* Questions
1. In the article on North Oxford, what does St John's College want to turn Martin Jennings's Victorian coach house into?
2. Quote the article on North Oxford from "It was once" to "land for housing.".

* Provided text
____
It was once the haunt of the likes of John Betjeman, T.E. Lawrence and Iris Murdoch. An intellectual and bohemian enclave nurturing writers, artists and academics whose work had a profound impact on the world. The tree-lined streets of North Oxford were sometimes reckoned to have more “worthies” per square mile than any other suburb on earth.
But now it is claimed that its unique character is falling victim to the property market and the alleged greed of one of the city’s wealthiest colleges. St John’s, which built and owned most of the grand Victorian estate, is said to be acting like a “cut-throat developer”, hiking up rents and selling every scrap of land for housing.
Residents’ anger spilled over when the college refused to renew the lease of Martin Jennings, the 45-year-old royal sculptor who has lived and worked in the area for nearly 20 years.
Jennings, whose bust of Queen Elizabeth The Queen Mother stands in St Paul’s Cathedral, has been told he must leave his Victorian coach house in September because the college wants to convert it into a £500,000, three-bedroom home. His plight, the closure of a tennis club by the college, and concerns over the future of the only community centre have led to residents demanding answers from the university.
Jennings said: “They used to practise an enlightened patronage as a result of their enormous wealth but that appears to have disappeared over the last decade. The sense that everybody has around here is that they are out to make as much profit on the property market as they can and to deepen their already bulging pockets. They maintain that they do it for their students but nobody believes them. They are behaving like cut-throat property developers.”
____
* Data records
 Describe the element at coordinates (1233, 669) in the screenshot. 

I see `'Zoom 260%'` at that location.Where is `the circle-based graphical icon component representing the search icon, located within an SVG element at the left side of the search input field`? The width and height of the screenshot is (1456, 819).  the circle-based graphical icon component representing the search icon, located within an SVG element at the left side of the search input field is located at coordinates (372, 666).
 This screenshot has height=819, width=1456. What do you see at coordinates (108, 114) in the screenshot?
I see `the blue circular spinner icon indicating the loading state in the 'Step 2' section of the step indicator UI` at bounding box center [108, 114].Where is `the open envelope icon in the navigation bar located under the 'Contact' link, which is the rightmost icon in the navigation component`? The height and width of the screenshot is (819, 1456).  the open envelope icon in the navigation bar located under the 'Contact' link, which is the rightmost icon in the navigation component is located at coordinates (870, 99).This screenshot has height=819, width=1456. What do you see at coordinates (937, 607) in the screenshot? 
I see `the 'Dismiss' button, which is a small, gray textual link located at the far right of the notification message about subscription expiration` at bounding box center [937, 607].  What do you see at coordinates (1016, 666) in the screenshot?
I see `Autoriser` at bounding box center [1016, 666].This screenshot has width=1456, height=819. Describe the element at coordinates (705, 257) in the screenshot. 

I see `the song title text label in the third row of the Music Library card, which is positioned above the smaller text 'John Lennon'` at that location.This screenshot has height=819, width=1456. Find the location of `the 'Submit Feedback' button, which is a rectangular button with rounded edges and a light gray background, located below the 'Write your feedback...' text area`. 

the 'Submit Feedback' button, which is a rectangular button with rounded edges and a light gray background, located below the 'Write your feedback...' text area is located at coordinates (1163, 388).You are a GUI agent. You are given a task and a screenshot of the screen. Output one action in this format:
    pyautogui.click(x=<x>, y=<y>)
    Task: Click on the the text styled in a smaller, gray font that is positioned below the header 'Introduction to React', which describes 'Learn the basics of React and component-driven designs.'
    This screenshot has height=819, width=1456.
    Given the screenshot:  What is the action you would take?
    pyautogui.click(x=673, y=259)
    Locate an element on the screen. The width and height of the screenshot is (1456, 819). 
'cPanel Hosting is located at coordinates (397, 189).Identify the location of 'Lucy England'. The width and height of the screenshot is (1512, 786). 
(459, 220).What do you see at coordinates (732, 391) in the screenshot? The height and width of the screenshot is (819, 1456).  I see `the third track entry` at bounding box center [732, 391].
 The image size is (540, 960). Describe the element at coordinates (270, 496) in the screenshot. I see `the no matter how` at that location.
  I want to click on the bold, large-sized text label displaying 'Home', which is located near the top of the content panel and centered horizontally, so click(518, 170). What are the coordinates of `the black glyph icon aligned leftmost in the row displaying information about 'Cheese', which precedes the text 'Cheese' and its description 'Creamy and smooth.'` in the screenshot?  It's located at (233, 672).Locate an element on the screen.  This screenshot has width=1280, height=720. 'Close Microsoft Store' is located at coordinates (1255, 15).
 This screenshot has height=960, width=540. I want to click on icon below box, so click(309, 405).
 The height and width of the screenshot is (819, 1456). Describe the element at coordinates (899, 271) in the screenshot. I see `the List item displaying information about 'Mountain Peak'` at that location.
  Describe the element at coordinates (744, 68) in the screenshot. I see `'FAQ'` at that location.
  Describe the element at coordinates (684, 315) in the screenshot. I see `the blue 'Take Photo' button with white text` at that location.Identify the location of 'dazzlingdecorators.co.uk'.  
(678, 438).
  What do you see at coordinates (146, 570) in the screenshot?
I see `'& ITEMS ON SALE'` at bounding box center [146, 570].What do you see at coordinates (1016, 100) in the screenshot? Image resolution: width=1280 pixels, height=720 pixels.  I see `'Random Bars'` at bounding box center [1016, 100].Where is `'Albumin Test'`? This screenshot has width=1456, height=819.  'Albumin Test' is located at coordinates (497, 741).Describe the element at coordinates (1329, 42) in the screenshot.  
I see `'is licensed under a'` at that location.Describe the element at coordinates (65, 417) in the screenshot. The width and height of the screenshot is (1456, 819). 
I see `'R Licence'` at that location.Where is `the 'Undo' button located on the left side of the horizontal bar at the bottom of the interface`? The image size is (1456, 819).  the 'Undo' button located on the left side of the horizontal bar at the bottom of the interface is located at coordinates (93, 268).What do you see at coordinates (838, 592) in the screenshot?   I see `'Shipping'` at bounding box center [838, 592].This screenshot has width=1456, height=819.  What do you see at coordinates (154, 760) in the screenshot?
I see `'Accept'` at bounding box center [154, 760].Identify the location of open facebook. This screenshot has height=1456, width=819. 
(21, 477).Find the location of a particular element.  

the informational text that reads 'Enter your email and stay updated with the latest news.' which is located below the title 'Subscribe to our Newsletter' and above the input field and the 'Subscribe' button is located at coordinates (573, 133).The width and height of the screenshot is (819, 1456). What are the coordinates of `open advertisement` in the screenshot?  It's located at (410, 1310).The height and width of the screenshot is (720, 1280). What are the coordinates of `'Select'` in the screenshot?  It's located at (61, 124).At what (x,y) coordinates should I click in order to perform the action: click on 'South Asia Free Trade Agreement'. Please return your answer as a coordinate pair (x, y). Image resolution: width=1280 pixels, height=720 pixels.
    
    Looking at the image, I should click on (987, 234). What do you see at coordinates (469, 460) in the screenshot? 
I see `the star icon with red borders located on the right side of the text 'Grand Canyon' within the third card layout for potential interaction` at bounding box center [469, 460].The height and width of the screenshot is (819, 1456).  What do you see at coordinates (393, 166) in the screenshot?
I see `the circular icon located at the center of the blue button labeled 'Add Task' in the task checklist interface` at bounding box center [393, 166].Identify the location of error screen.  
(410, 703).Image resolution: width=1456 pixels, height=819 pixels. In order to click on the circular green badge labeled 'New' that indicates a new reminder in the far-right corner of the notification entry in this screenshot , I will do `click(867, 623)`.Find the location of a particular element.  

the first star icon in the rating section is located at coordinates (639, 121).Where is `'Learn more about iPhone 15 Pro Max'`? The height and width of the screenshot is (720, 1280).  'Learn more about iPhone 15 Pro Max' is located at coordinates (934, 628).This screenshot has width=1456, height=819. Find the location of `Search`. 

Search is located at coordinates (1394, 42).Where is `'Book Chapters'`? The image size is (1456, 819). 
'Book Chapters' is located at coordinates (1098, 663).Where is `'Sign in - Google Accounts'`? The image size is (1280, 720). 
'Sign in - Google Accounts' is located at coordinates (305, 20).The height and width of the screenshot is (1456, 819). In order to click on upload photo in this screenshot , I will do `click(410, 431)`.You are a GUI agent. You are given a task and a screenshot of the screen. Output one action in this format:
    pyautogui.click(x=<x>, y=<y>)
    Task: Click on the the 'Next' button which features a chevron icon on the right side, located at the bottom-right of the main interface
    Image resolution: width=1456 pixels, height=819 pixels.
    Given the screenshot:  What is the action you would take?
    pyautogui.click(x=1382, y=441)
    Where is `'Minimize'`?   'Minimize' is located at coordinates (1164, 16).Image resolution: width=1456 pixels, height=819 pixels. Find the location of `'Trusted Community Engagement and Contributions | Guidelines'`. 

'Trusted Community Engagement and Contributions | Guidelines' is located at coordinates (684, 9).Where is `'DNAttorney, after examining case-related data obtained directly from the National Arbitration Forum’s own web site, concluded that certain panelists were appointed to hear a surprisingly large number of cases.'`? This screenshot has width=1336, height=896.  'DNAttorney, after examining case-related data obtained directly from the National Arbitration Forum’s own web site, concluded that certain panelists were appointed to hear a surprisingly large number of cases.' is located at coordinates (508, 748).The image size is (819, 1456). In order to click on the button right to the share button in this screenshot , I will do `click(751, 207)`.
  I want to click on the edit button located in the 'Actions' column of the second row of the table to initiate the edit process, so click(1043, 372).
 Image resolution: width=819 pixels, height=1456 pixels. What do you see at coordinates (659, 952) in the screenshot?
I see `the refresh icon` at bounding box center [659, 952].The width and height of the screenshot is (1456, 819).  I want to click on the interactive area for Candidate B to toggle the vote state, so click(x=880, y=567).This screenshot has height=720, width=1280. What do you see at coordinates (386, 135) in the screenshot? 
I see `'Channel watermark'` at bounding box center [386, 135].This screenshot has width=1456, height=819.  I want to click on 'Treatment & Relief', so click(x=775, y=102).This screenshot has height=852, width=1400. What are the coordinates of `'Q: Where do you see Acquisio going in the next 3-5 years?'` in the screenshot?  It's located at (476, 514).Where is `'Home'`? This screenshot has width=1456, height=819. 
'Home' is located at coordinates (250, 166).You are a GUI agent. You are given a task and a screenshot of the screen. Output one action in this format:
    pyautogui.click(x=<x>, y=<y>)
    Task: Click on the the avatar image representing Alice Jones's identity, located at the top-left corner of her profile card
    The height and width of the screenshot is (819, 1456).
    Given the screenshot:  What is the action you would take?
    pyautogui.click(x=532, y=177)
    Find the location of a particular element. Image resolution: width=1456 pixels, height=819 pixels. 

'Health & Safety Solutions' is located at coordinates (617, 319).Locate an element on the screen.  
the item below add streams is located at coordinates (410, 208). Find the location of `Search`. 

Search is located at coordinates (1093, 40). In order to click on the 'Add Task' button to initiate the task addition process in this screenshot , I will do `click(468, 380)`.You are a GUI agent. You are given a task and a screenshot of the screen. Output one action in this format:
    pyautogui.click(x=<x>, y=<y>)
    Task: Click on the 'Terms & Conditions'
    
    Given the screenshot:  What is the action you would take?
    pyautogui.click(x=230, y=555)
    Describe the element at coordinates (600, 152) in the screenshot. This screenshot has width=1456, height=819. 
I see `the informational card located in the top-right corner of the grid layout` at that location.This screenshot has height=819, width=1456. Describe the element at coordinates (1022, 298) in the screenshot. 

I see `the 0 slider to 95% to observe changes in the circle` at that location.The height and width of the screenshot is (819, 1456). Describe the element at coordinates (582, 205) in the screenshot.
____
* Answers in order
1. A £500,000, three-bedroom home.

2.
It was once the haunt of the likes of John Betjeman, T.E. Lawrence and Iris Murdoch. An intellectual and bohemian enclave nurturing writers, artists and academics whose work had a profound impact on the world. The tree-lined streets of North Oxford were sometimes reckoned to have more “worthies” per square mile than any other suburb on earth.
But now it is claimed that its unique character is falling victim to the property market and the alleged greed of one of the city’s wealthiest colleges. St John’s, which built and owned most of the grand Victorian estate, is said to be acting like a “cut-throat developer”, hiking up rents and selling every scrap of land for housing.